As far as I understand, you are simulating sample paths of the Brownian motion and calculating (numerically) the integral above. By the strong law of large numbers, the average of your results should equal (approximately)
$$\mathbb{E} \left( \int_0^1 W_t^2 \, dt \right)$$
where $\mathbb{E}$ denotes the expectation.

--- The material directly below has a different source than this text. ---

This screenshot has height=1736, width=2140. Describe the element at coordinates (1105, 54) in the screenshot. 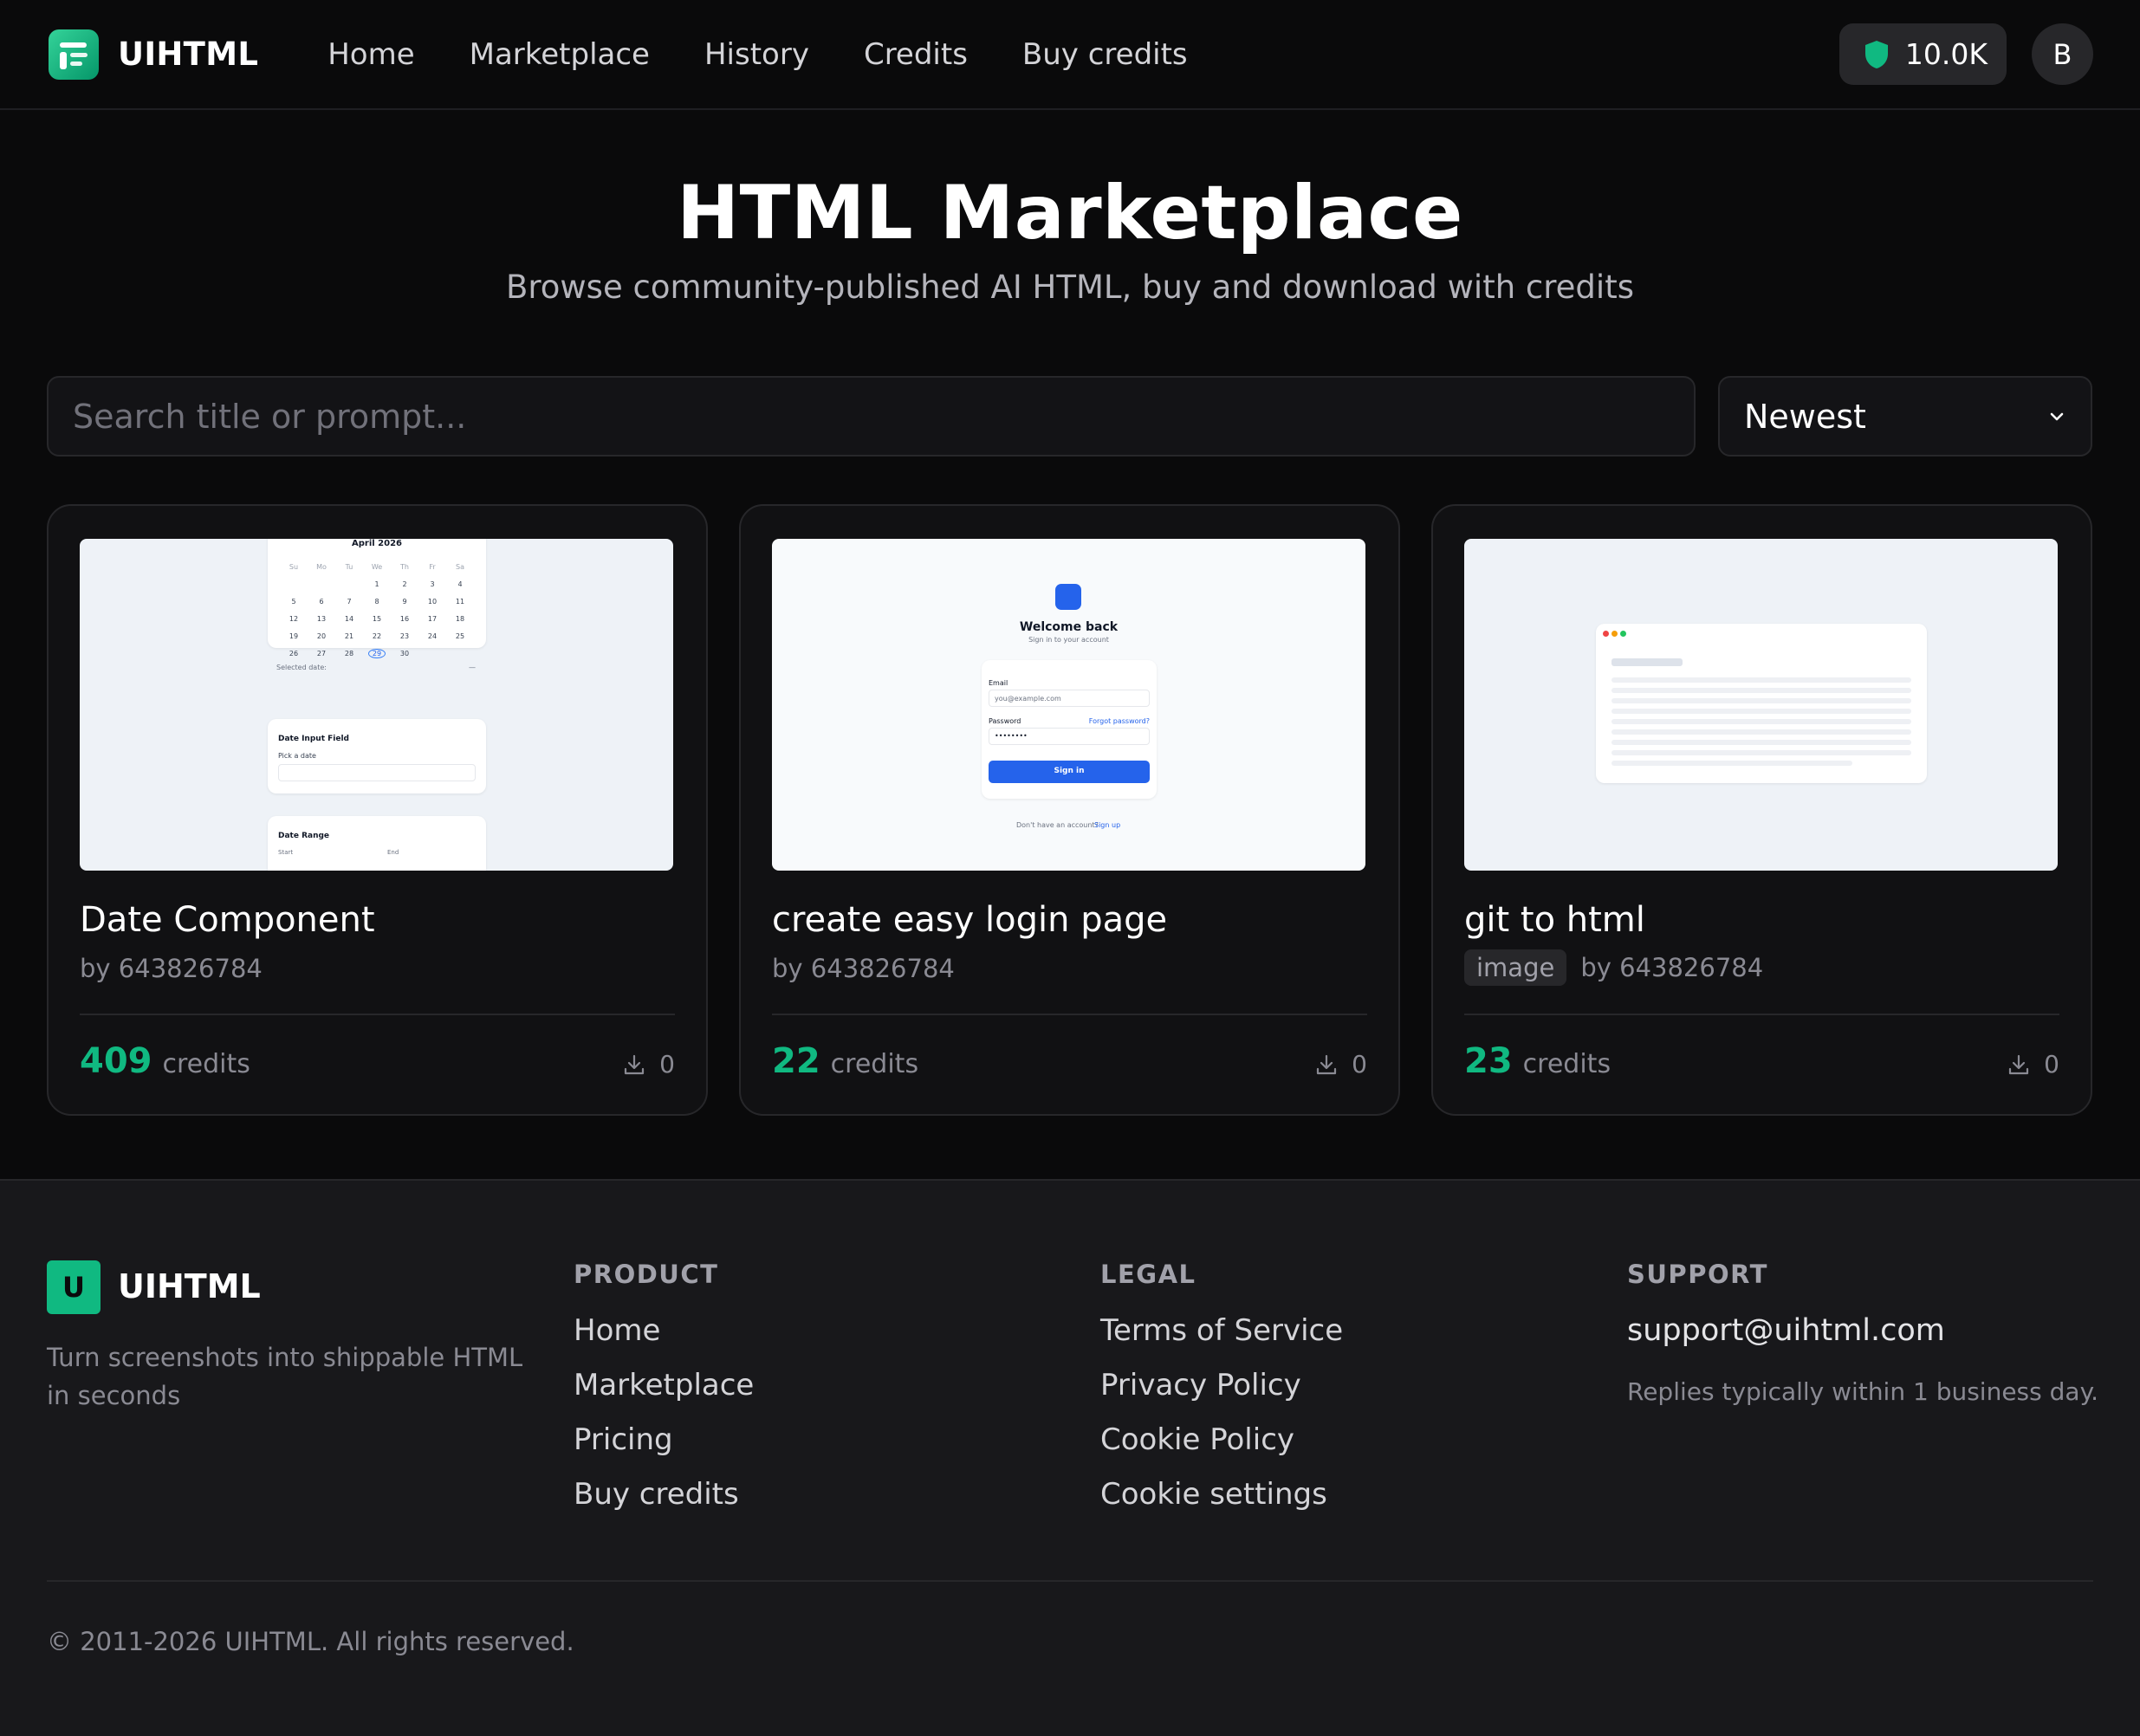

I see `nav-buy-credits: Buy credits` at that location.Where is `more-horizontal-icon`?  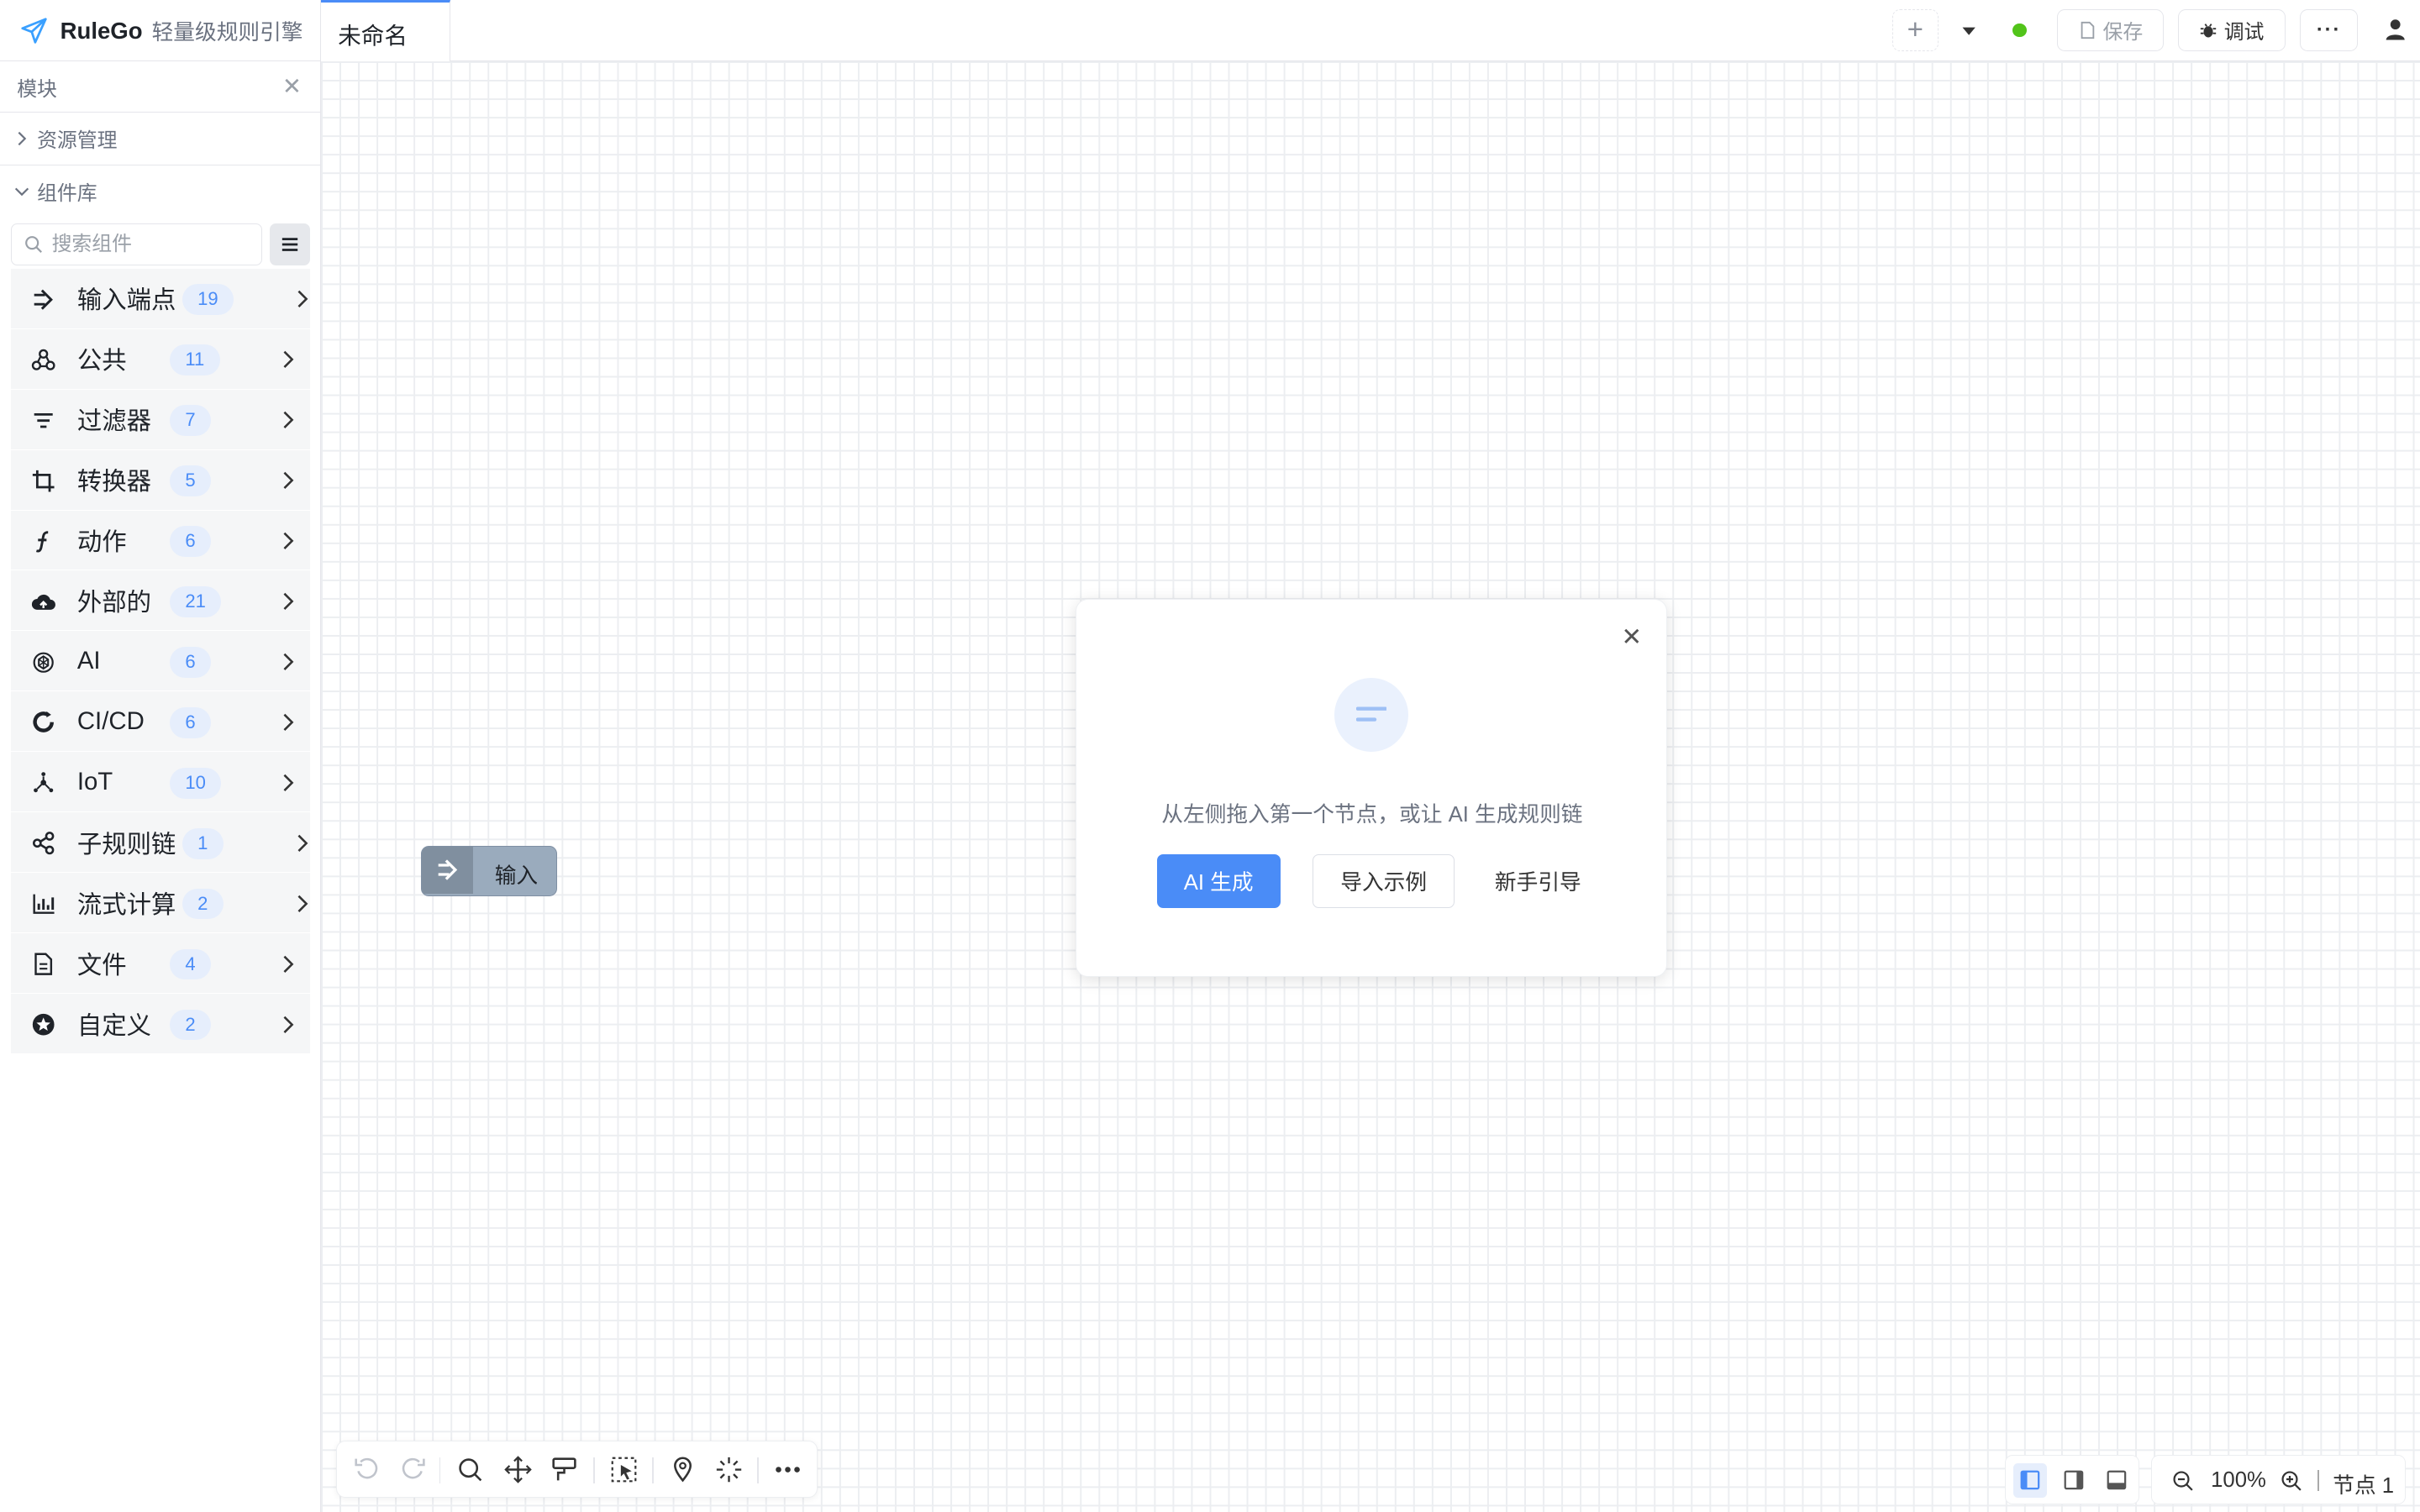
more-horizontal-icon is located at coordinates (788, 1470).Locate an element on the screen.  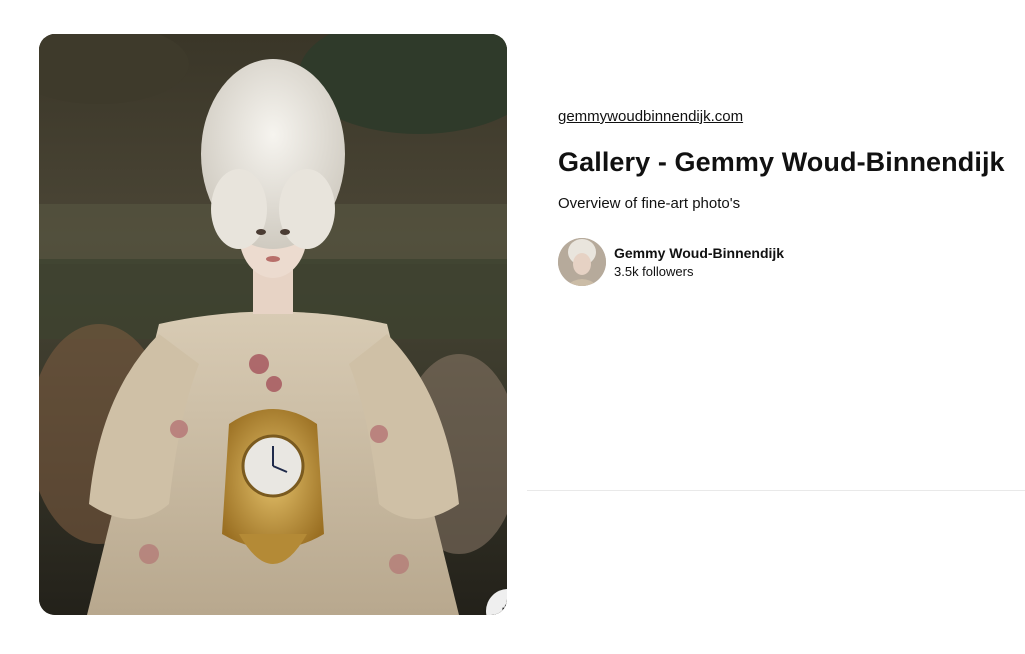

By definition, $W_t$ is normal distributed with mean $0$ and variance $t$. In particular, $$\mathbb{E}(W_t^2) = \text{var}(W_t) = t.$$
So, by applying Fubini's Theorem, we obtain
$$\mathbb{E}\left(\int_0^1 W_t^2 \, dt \right) = \int_0^1 \underbrace{\mathbb{E}(W_t^2)}_{t} \, dt = \int_0^1 t \, dt = \frac{t^2}{2} \bigg|_{t=0}^1$$
Now, if you freeze your process, i.e.
$$Q_t := \begin{cases} W_t & t \leq s \\ W_s & t>s \end{cases}$$
it's the easiest way to split up the integral:
$$\begin{align*} \mathbb{E} \left( \int_0^1 Q_t^2 \, dt \right) &= \mathbb{E} \left( \int_0^s W_t^2 \, dt + \int_s^1 W_s^2 \, dt \right) = \int_0^s t \, dt + \int_s^1 s \, dt \\ &= \frac{s^2}{2} + s \cdot (1-s) = s- \frac{s^2}{2} \end{align*}$$
Hopefully, I haven't misunderstood your purpose, since - as it seems - your simulations match with your calculations.
To calculate
$$\mathbb{E} \left[ \left( \int_0^1 Q_t \, dt \right)^2 \right]$$
it's again the best idea to split up the integral:
$$\int_0^1 Q_t \, dt = \int_0^s W_t \, dt + \int_s^1 W_s \, dt = \int_0^s W_t \, dt + (1-s) \cdot W_s$$
Consequently,
$$\begin{align*} \mathbb{E} \left[ \left( \int_0^1 Q_t \, dt \right)^2 \right] &= \mathbb{E} \left[ \left( \int_0^s W_t \, dt \right)^2 \right] + 2 \mathbb{E} \left[ (1-s) \cdot W_s \cdot \int_0^s W_t \, dt\right] + \mathbb{E}[(1-s)^2 \cdot W_s^2] \end{align*}$$
You already know how to calculate the first addend and also the third one is no harm (note that $W_s \sim N(0,s)$). For the second one, use
$$\mathbb{E} \left[ W_s \cdot \int_0^s W_t \, dt \right] = \mathbb{E} \left[ \int_0^s W_t \cdot W_s \, dt \right] = \int_0^s \underbrace{\mathbb{E}(W_t \cdot W_s)}_{\min\{t,s\}=t} \, dt$$